You do that via their web app under Settings → Domain rules at https://vault.bitwarden.com/#/settings/domain-rules.
The UI for editing or disabling a built-in domain equivalence list (“DEL”) is frankly weird.
To disable a built-in DEL: From the hamburger menu for the DEL in question, click [exclude] to switch it off, then scroll to the bottom and [save]. There’s no indication it “took”, except the entry’s hamburger menu now has an [include] item where [exclude] used to be. Said another way, to know which DELs you’ve switched off, you’d need to examine each DEL’s hamburger menu in turn. Dumb.

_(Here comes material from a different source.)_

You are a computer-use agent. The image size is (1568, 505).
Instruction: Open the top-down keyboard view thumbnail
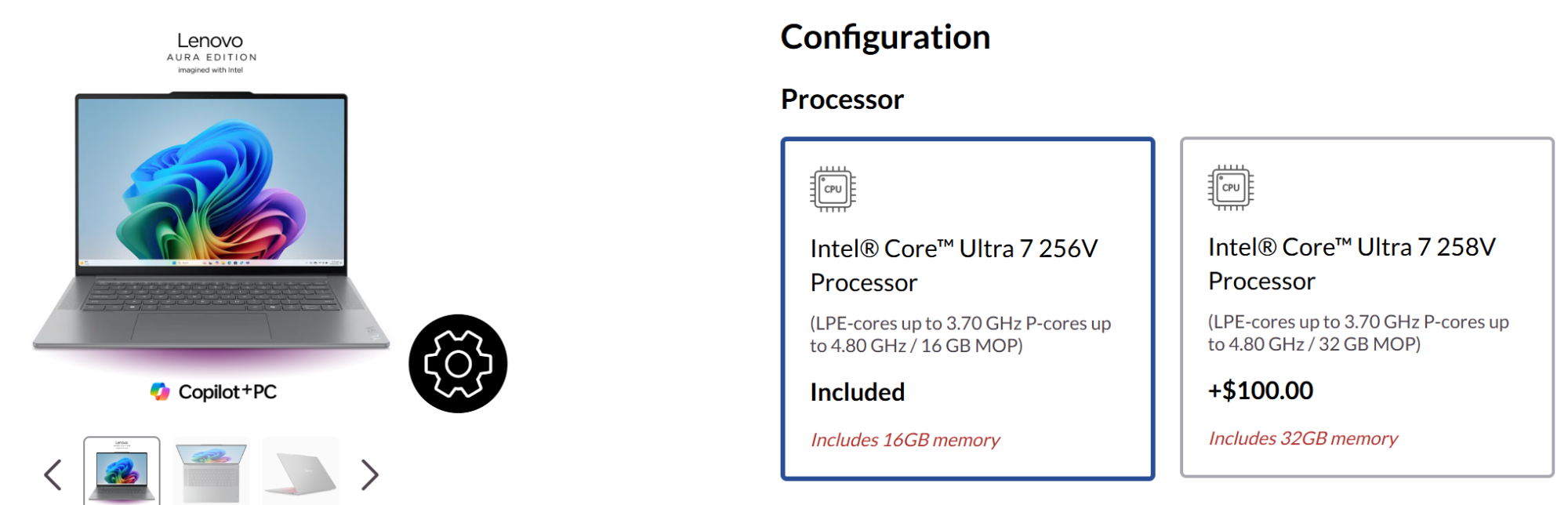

To customize a built-in DEL: Choose [Customize] from its hamburger menu. Which adds a new custom DEL entry at the top of the page in the custom DEL section, and containing the same contents. Of course that’s scrolled up off the top of your window, so you don’t see any indication anything happened. Then select [exclude] on the standard DEL entry to disable it, and [save]. Then go up to the custom DEL entry at the top, edit its contents shown in its textbox and [save] that. Now your reduced custom DEL is live, and the factory one is dead.
For my own use, I’ve had to add a few custom equivalence entries where companies I do business with have multiple domains. Sometimes that works better than simply having multiple urls in the login + pasword entry.
I see little point in worrying about shrinking the factory DEL list. Because I don’t use stuff sourced from anywhere but the Google play store. And I pay attention to what I’m downloading. And look at the package ID, and know what I’m looking at.
In fact I’d be suspicious of the Bed, Bath and Beyond example I chose in my previous post due to the package ID being com.overstock. Except that I know the Overstock company bought the husk of BBB out of bankruptcy and adopted their name. So the name mismatch has legit business reasons behind it.